Shared decisions among patients, families, and clinicians should harmonize goals of care with consideration of any new interventions related to the current hospitalization, particularly therapies like intravenous inotropic infusions, mechanical circulatory support, dialysis, and the defibrillation function of implantable cardioverter defibrillators. These interventions require thoughtful consideration, with benefits to quality of life and longevity weighed in relation to burden and subsequent consequences. For example, many of these therapies, once instituted, may complicate options and timing for decisions regarding enrollment into hospice. Part of advance care planning includes consideration under what circumstances these therapies should be terminated/ discontinued.

Ideally, decisions about termination of therapies, deactivation of devices, and code status should be congruent with each other, and also with prognosis, reasonable therapeutic options, and patients’ overall goals. However, these decisions can be emotionally charged for patients and family members (who may play a significant role in decision-making, even when patients retain decisionmaking capacity), and sometimes they may be incongruent for a time. For many patients, there will be a stepwise progression away from life prolongation by means of all available interventions to simplification of care toward comfort. Attention to quality of life for patients and offers of bereavement counseling for families can help to alleviate distress and are often best accomplished under the aegis of hospice care. However, many patients understanding their prognosis continue to value life extension, even in the setting of suffering (196,206), and may not choose hospice care until within a few hours or days of death. Clinicians participating in advance care planning and goals of care discussions should be attuned to these issues and help patients and caregivers/loved ones to explore their values, fears and hopes.

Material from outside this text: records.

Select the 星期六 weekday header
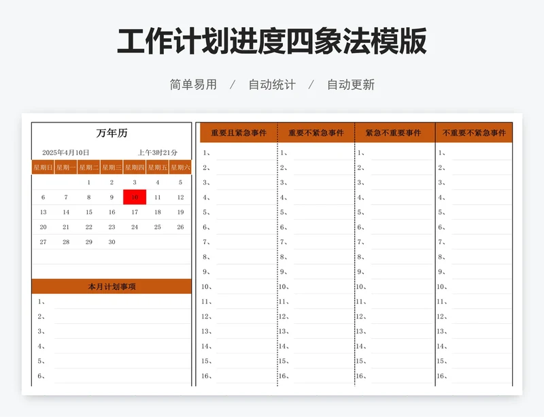This screenshot has height=417, width=544. [x=180, y=167]
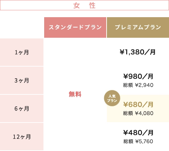
Task: Choose the ¥980/月 premium price
Action: pyautogui.click(x=138, y=77)
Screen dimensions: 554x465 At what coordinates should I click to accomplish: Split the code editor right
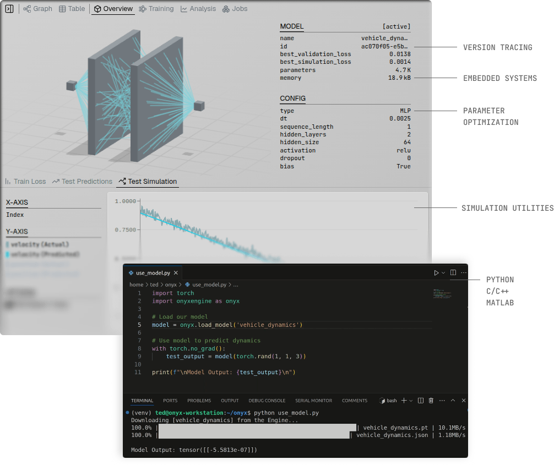point(453,272)
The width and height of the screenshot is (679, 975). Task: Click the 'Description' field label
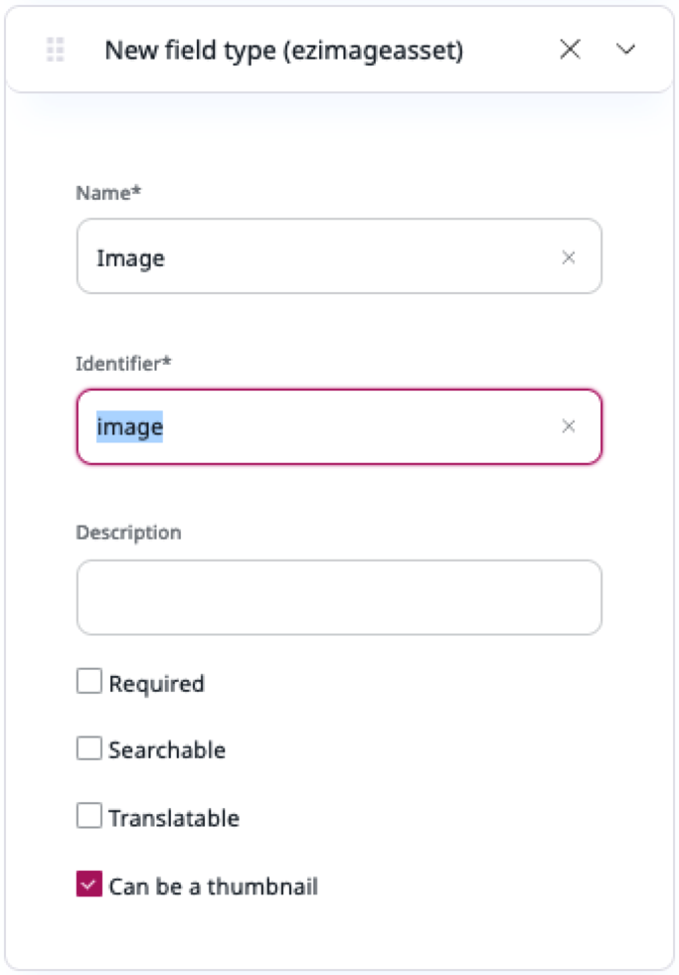[x=128, y=533]
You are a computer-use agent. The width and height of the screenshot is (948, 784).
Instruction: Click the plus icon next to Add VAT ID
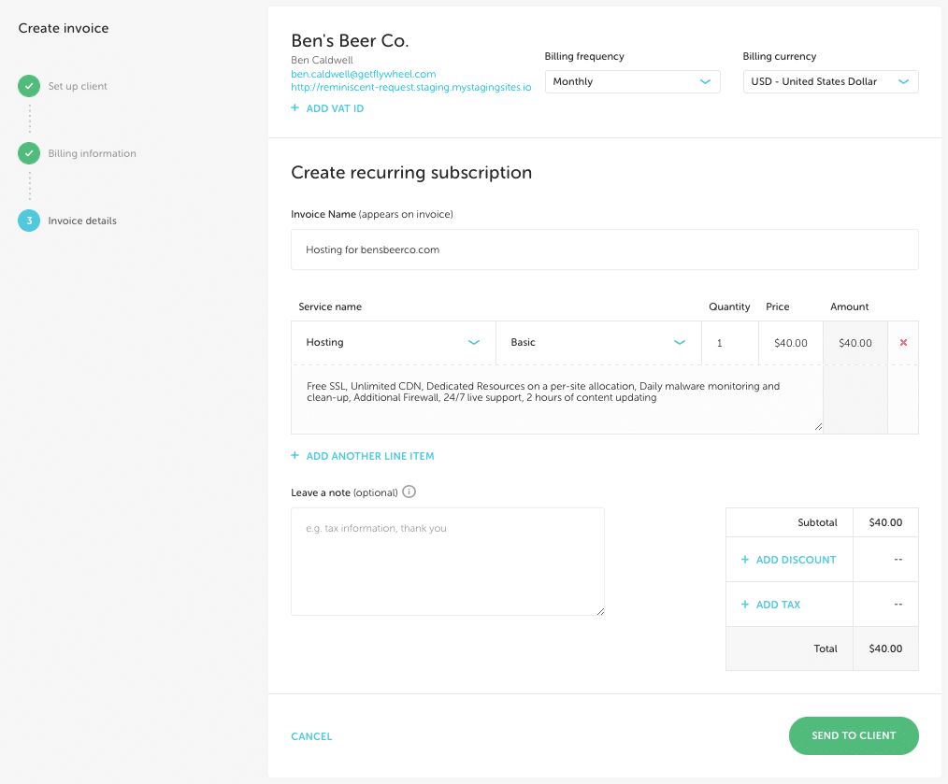click(x=295, y=108)
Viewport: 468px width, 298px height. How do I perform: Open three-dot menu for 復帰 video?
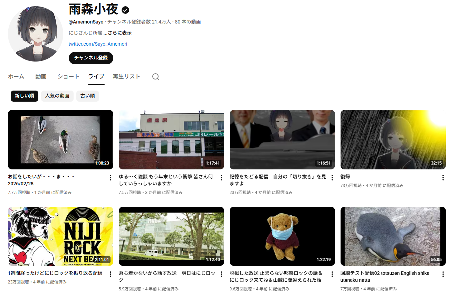pos(443,178)
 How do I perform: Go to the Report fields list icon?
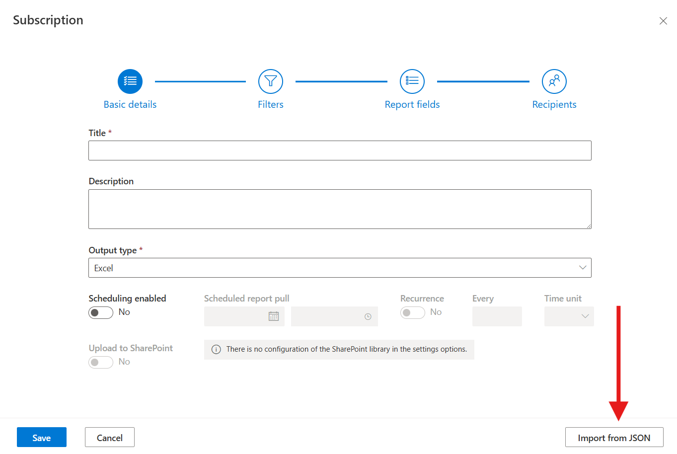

Specialists in palliative care can be useful at several points during the hospitalization. They are particularly skilled at helping patients and families navigate the difficult process of complicated advance care planning and goals of care discussions, particularly in the setting of unrealistic expectations, which may play out as demands for medically inappropriate care. Working to establish realistic expectations early on, as part of trajectory checks, can help to avoid this situation. When it does occur, ethics consultants can plan an important role, in addition to palliative care experts. Palliative care specialists also provide expertise in managing noncardiac symptoms and holistically improving quality of life near the end. While treatment to relieve symptoms of congestion usually continues until death and is the purview of clinicians caring for patients with HF, palliative care specialists can provide help regarding use of opiates for refractory dyspnea and pain and treatment of other end-stage symptoms such as agitation and sleeplessness. Palliative care specialists may also help to facilitate the transition to hospice.

Involvement of continuing care providers is of obvious importance; the focused discharge handoff (Figure 11) should specify code status and also note when discussion of goals has been deferred to the outpatient setting (Table 9).